[Dataset entries — start]

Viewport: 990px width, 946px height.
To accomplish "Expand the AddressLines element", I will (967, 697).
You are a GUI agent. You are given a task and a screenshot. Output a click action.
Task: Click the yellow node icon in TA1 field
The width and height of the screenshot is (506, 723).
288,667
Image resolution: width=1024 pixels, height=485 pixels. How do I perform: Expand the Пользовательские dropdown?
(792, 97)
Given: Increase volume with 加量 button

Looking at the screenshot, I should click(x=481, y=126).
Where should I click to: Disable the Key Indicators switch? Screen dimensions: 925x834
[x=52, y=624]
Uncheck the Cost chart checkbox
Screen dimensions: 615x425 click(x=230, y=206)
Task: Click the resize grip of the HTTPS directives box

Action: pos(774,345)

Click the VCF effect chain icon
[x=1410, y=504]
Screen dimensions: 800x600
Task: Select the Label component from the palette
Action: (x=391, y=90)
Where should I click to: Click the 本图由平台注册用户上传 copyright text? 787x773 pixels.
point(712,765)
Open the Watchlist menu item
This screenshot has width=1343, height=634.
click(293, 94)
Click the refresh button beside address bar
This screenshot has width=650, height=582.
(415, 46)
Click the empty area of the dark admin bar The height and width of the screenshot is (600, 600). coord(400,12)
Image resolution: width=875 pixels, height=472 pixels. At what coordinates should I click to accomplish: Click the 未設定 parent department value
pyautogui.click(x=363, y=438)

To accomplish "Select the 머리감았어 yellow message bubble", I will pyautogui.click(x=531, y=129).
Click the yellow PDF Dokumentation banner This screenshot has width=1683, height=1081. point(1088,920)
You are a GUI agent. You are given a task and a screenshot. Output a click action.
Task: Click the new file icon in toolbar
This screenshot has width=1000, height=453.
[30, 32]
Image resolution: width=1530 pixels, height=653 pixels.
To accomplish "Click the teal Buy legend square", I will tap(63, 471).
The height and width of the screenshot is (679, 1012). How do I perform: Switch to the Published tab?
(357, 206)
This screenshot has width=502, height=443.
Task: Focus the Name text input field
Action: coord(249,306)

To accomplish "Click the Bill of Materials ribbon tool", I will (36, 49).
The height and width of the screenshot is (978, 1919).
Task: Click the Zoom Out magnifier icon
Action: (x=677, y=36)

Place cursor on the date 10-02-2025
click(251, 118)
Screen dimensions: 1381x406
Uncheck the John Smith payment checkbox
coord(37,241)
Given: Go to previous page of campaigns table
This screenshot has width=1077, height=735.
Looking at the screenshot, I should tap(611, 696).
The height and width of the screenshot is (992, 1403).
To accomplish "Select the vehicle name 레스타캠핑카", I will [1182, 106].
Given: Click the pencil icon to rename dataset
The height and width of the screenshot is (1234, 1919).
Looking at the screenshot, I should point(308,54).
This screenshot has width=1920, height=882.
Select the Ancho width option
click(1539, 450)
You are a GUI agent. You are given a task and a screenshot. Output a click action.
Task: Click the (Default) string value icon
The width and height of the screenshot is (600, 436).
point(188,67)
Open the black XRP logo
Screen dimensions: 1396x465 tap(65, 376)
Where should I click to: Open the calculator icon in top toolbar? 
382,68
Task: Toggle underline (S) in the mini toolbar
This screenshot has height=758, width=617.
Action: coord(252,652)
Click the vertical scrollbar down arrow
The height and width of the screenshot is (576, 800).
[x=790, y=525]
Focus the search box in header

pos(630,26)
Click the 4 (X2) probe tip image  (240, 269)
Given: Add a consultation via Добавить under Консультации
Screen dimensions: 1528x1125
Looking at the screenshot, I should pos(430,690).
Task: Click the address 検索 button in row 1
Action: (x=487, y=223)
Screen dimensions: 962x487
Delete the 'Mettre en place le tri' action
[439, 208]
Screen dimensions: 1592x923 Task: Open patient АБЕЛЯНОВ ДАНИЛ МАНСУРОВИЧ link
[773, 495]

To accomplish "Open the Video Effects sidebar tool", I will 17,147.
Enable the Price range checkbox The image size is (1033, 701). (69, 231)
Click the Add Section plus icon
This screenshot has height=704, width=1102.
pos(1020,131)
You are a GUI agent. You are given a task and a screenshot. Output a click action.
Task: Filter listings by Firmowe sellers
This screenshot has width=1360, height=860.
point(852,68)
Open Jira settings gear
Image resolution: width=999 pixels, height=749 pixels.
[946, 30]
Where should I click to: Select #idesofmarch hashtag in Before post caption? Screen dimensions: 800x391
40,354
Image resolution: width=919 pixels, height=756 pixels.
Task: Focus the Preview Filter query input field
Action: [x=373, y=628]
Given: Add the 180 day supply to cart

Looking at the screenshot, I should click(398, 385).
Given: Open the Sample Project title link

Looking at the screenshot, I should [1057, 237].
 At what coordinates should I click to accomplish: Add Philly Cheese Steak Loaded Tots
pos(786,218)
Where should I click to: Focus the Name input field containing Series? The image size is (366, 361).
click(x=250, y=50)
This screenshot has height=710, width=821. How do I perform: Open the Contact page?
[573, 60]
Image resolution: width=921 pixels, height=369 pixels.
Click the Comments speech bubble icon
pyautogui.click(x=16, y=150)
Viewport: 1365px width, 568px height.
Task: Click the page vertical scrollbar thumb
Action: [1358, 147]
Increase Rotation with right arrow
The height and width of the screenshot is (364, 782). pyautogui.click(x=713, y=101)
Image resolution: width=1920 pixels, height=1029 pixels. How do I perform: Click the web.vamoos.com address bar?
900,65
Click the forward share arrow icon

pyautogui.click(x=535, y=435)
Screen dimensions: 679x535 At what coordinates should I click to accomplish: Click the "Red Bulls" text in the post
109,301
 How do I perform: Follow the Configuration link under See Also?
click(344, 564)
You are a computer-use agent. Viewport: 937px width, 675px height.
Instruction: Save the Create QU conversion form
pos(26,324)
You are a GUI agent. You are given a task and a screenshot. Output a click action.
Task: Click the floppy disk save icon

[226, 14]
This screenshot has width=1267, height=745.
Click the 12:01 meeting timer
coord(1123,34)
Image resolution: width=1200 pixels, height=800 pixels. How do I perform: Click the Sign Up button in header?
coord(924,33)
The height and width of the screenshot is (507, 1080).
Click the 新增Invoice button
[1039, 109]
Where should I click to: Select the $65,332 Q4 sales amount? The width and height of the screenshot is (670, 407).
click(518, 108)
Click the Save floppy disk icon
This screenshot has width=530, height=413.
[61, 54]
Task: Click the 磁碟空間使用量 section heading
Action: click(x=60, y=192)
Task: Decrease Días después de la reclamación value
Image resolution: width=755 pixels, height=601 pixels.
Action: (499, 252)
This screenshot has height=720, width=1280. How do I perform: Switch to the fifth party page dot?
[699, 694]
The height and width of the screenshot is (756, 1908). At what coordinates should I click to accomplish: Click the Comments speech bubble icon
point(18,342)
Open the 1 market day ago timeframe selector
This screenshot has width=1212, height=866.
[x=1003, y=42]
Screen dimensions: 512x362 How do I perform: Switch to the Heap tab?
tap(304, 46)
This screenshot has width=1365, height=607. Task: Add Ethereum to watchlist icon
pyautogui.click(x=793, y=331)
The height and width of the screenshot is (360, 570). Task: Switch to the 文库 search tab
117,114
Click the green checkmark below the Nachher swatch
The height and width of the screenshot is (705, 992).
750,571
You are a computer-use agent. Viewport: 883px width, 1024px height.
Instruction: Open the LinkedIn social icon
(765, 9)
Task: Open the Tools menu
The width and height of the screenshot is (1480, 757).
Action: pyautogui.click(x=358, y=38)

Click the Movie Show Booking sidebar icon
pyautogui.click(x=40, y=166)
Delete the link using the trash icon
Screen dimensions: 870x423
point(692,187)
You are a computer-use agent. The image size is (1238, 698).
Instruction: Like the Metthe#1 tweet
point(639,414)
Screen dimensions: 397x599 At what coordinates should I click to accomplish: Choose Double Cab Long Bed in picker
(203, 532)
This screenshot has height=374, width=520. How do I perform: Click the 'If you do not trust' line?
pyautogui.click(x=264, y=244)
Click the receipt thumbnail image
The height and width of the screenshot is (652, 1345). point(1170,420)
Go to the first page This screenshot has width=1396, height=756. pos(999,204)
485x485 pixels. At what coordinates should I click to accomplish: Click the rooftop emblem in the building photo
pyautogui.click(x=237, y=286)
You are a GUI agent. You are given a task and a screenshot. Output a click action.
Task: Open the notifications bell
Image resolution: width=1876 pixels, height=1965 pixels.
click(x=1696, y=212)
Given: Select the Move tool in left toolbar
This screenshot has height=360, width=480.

[Dataset entries — finish]

→ **Work instruction**: Copy each line above where "yellow" appears.

→ **Answer**:
Task: Click the yellow node icon in TA1 field
To accomplish "Select the 머리감았어 yellow message bubble", I will pyautogui.click(x=531, y=129).
Click the yellow PDF Dokumentation banner This screenshot has width=1683, height=1081. point(1088,920)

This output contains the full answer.